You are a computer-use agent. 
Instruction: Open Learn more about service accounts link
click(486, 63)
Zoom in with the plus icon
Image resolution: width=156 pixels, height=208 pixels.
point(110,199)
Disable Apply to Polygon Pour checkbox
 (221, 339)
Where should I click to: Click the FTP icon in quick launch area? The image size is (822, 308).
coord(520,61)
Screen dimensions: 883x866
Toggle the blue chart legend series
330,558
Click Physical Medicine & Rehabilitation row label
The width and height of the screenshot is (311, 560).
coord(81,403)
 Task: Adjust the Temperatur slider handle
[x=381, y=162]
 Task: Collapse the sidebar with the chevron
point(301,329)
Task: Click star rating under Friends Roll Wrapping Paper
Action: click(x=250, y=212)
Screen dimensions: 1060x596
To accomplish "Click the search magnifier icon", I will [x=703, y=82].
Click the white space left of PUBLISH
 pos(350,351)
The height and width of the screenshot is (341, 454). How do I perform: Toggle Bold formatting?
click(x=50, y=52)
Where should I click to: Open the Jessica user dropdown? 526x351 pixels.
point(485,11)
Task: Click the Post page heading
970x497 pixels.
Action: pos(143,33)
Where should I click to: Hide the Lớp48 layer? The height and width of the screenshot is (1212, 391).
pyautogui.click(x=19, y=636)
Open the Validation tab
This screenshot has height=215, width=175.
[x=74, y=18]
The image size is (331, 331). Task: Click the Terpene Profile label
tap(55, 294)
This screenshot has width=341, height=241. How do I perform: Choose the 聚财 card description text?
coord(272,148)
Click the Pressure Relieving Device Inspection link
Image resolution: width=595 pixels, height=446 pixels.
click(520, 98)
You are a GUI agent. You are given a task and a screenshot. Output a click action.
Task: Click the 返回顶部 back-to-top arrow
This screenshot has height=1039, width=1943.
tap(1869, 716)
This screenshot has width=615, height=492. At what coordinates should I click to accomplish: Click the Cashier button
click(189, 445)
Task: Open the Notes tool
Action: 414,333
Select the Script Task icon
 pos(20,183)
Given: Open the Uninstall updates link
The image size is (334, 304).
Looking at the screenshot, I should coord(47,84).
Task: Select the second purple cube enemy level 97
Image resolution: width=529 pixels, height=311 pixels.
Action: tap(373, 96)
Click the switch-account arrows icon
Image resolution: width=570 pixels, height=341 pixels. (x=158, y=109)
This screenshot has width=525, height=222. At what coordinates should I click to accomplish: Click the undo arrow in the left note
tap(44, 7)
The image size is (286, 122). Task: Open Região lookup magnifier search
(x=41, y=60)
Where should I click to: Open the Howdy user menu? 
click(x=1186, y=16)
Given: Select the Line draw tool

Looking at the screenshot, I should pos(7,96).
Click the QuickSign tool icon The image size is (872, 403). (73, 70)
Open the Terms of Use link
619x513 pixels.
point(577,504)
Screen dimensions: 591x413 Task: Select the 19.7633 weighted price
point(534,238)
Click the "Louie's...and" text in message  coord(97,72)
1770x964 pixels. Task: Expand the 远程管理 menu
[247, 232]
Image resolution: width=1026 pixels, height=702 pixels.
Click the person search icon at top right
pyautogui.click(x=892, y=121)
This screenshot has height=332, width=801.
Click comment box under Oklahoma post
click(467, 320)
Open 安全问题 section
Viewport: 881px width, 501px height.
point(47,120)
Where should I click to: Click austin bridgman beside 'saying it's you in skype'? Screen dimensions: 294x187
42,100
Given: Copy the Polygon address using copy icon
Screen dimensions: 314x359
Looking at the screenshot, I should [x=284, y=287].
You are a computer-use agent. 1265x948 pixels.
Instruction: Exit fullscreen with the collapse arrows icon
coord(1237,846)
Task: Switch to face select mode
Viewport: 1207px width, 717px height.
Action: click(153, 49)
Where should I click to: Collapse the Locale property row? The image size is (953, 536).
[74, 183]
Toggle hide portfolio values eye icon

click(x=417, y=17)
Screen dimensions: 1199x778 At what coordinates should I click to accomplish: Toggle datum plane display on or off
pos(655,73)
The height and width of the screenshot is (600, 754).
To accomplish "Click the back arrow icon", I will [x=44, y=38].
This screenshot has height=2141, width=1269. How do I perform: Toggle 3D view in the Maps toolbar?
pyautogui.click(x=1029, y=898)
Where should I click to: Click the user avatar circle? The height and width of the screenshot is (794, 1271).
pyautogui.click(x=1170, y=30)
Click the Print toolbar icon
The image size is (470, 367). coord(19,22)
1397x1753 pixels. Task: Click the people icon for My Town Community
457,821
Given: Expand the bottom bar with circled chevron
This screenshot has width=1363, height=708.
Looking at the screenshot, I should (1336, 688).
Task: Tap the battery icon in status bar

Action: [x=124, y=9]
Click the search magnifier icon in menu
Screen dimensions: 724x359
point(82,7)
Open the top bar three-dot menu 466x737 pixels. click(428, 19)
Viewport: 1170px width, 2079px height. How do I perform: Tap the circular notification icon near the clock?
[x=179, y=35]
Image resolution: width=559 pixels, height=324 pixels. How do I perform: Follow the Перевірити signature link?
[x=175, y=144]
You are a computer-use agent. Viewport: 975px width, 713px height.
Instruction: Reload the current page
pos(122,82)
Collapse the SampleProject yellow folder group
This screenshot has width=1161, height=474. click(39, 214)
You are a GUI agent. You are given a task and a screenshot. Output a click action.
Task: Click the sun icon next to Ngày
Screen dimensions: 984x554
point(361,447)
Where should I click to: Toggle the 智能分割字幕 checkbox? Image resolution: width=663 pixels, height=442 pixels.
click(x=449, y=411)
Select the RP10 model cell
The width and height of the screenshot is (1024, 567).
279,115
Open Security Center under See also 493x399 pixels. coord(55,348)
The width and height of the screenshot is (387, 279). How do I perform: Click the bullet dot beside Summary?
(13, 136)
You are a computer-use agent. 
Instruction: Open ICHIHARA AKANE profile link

YOUR GOAL → Convert all of the items above into a Markdown table with the columns Number and Text, giving each non-blank line its own numbered row.

IN RESPONSE →
| Number | Text |
|---|---|
| 1 | You are a computer-use agent.  |
| 2 | Instruction: Open Learn more about service accounts link |
| 3 | click(486, 63) |
| 4 | Zoom in with the plus icon |
| 5 | Image resolution: width=156 pixels, height=208 pixels. |
| 6 | point(110,199) |
| 7 | Disable Apply to Polygon Pour checkbox |
| 8 |  (221, 339) |
| 9 | Where should I click to: Click the FTP icon in quick launch area? The image size is (822, 308). |
| 10 | coord(520,61) |
| 11 | Screen dimensions: 883x866 |
| 12 | Toggle the blue chart legend series |
| 13 | 330,558 |
| 14 | Click Physical Medicine & Rehabilitation row label |
| 15 | The width and height of the screenshot is (311, 560). |
| 16 | coord(81,403) |
| 17 |  Task: Adjust the Temperatur slider handle |
| 18 | [x=381, y=162] |
| 19 |  Task: Collapse the sidebar with the chevron |
| 20 | point(301,329) |
| 21 | Task: Click star rating under Friends Roll Wrapping Paper |
| 22 | Action: click(x=250, y=212) |
| 23 | Screen dimensions: 1060x596 |
| 24 | To accomplish "Click the search magnifier icon", I will [x=703, y=82]. |
| 25 | Click the white space left of PUBLISH |
| 26 |  pos(350,351) |
| 27 | The height and width of the screenshot is (341, 454). How do I perform: Toggle Bold formatting? |
| 28 | click(x=50, y=52) |
| 29 | Where should I click to: Open the Jessica user dropdown? 526x351 pixels. |
| 30 | point(485,11) |
| 31 | Task: Click the Post page heading |
| 32 | 970x497 pixels. |
| 33 | Action: pos(143,33) |
| 34 | Where should I click to: Hide the Lớp48 layer? The height and width of the screenshot is (1212, 391). |
| 35 | pyautogui.click(x=19, y=636) |
| 36 | Open the Validation tab |
| 37 | This screenshot has height=215, width=175. |
| 38 | [x=74, y=18] |
| 39 | The image size is (331, 331). Task: Click the Terpene Profile label |
| 40 | tap(55, 294) |
| 41 | This screenshot has width=341, height=241. How do I perform: Choose the 聚财 card description text? |
| 42 | coord(272,148) |
| 43 | Click the Pressure Relieving Device Inspection link |
| 44 | Image resolution: width=595 pixels, height=446 pixels. |
| 45 | click(520, 98) |
| 46 | You are a GUI agent. You are given a task and a screenshot. Output a click action. |
| 47 | Task: Click the 返回顶部 back-to-top arrow |
| 48 | This screenshot has height=1039, width=1943. |
| 49 | tap(1869, 716) |
| 50 | This screenshot has width=615, height=492. At what coordinates should I click to accomplish: Click the Cashier button |
| 51 | click(189, 445) |
| 52 | Task: Open the Notes tool |
| 53 | Action: 414,333 |
| 54 | Select the Script Task icon |
| 55 |  pos(20,183) |
| 56 | Given: Open the Uninstall updates link |
| 57 | The image size is (334, 304). |
| 58 | Looking at the screenshot, I should coord(47,84). |
| 59 | Task: Select the second purple cube enemy level 97 |
| 60 | Image resolution: width=529 pixels, height=311 pixels. |
| 61 | Action: tap(373, 96) |
| 62 | Click the switch-account arrows icon |
| 63 | Image resolution: width=570 pixels, height=341 pixels. (x=158, y=109) |
| 64 | This screenshot has width=525, height=222. At what coordinates should I click to accomplish: Click the undo arrow in the left note |
| 65 | tap(44, 7) |
| 66 | The image size is (286, 122). Task: Open Região lookup magnifier search |
| 67 | (x=41, y=60) |
| 68 | Where should I click to: Open the Howdy user menu?  |
| 69 | click(x=1186, y=16) |
| 70 | Given: Select the Line draw tool |
| 71 | Looking at the screenshot, I should pos(7,96). |
| 72 | Click the QuickSign tool icon The image size is (872, 403). (73, 70) |
| 73 | Open the Terms of Use link |
| 74 | 619x513 pixels. |
| 75 | point(577,504) |
| 76 | Screen dimensions: 591x413 Task: Select the 19.7633 weighted price |
| 77 | point(534,238) |
| 78 | Click the "Louie's...and" text in message  coord(97,72) |
| 79 | 1770x964 pixels. Task: Expand the 远程管理 menu |
| 80 | [247, 232] |
| 81 | Image resolution: width=1026 pixels, height=702 pixels. |
| 82 | Click the person search icon at top right |
| 83 | pyautogui.click(x=892, y=121) |
| 84 | This screenshot has height=332, width=801. |
| 85 | Click comment box under Oklahoma post |
| 86 | click(467, 320) |
| 87 | Open 安全问题 section |
| 88 | Viewport: 881px width, 501px height. |
| 89 | point(47,120) |
| 90 | Where should I click to: Click austin bridgman beside 'saying it's you in skype'? Screen dimensions: 294x187 |
| 91 | 42,100 |
| 92 | Given: Copy the Polygon address using copy icon |
| 93 | Screen dimensions: 314x359 |
| 94 | Looking at the screenshot, I should [x=284, y=287]. |
| 95 | You are a computer-use agent. 1265x948 pixels. |
| 96 | Instruction: Exit fullscreen with the collapse arrows icon |
| 97 | coord(1237,846) |
| 98 | Task: Switch to face select mode |
| 99 | Viewport: 1207px width, 717px height. |
| 100 | Action: click(153, 49) |
| 101 | Where should I click to: Collapse the Locale property row? The image size is (953, 536). |
| 102 | [74, 183] |
| 103 | Toggle hide portfolio values eye icon |
| 104 | click(x=417, y=17) |
| 105 | Screen dimensions: 1199x778 At what coordinates should I click to accomplish: Toggle datum plane display on or off |
| 106 | pos(655,73) |
| 107 | The height and width of the screenshot is (600, 754). |
| 108 | To accomplish "Click the back arrow icon", I will [x=44, y=38]. |
| 109 | This screenshot has height=2141, width=1269. How do I perform: Toggle 3D view in the Maps toolbar? |
| 110 | pyautogui.click(x=1029, y=898) |
| 111 | Where should I click to: Click the user avatar circle? The height and width of the screenshot is (794, 1271). |
| 112 | pyautogui.click(x=1170, y=30) |
| 113 | Click the Print toolbar icon |
| 114 | The image size is (470, 367). coord(19,22) |
| 115 | 1397x1753 pixels. Task: Click the people icon for My Town Community |
| 116 | 457,821 |
| 117 | Given: Expand the bottom bar with circled chevron |
| 118 | This screenshot has width=1363, height=708. |
| 119 | Looking at the screenshot, I should (1336, 688). |
| 120 | Task: Tap the battery icon in status bar |
| 121 | Action: [x=124, y=9] |
| 122 | Click the search magnifier icon in menu |
| 123 | Screen dimensions: 724x359 |
| 124 | point(82,7) |
| 125 | Open the top bar three-dot menu 466x737 pixels. click(428, 19) |
| 126 | Viewport: 1170px width, 2079px height. How do I perform: Tap the circular notification icon near the clock? |
| 127 | [x=179, y=35] |
| 128 | Image resolution: width=559 pixels, height=324 pixels. How do I perform: Follow the Перевірити signature link? |
| 129 | [x=175, y=144] |
| 130 | You are a computer-use agent. Viewport: 975px width, 713px height. |
| 131 | Instruction: Reload the current page |
| 132 | pos(122,82) |
| 133 | Collapse the SampleProject yellow folder group |
| 134 | This screenshot has width=1161, height=474. click(39, 214) |
| 135 | You are a GUI agent. You are given a task and a screenshot. Output a click action. |
| 136 | Task: Click the sun icon next to Ngày |
| 137 | Screen dimensions: 984x554 |
| 138 | point(361,447) |
| 139 | Where should I click to: Toggle the 智能分割字幕 checkbox? Image resolution: width=663 pixels, height=442 pixels. |
| 140 | click(x=449, y=411) |
| 141 | Select the RP10 model cell |
| 142 | The width and height of the screenshot is (1024, 567). |
| 143 | 279,115 |
| 144 | Open Security Center under See also 493x399 pixels. coord(55,348) |
| 145 | The width and height of the screenshot is (387, 279). How do I perform: Click the bullet dot beside Summary? |
| 146 | (13, 136) |
| 147 | You are a computer-use agent.  |
| 148 | Instruction: Open ICHIHARA AKANE profile link |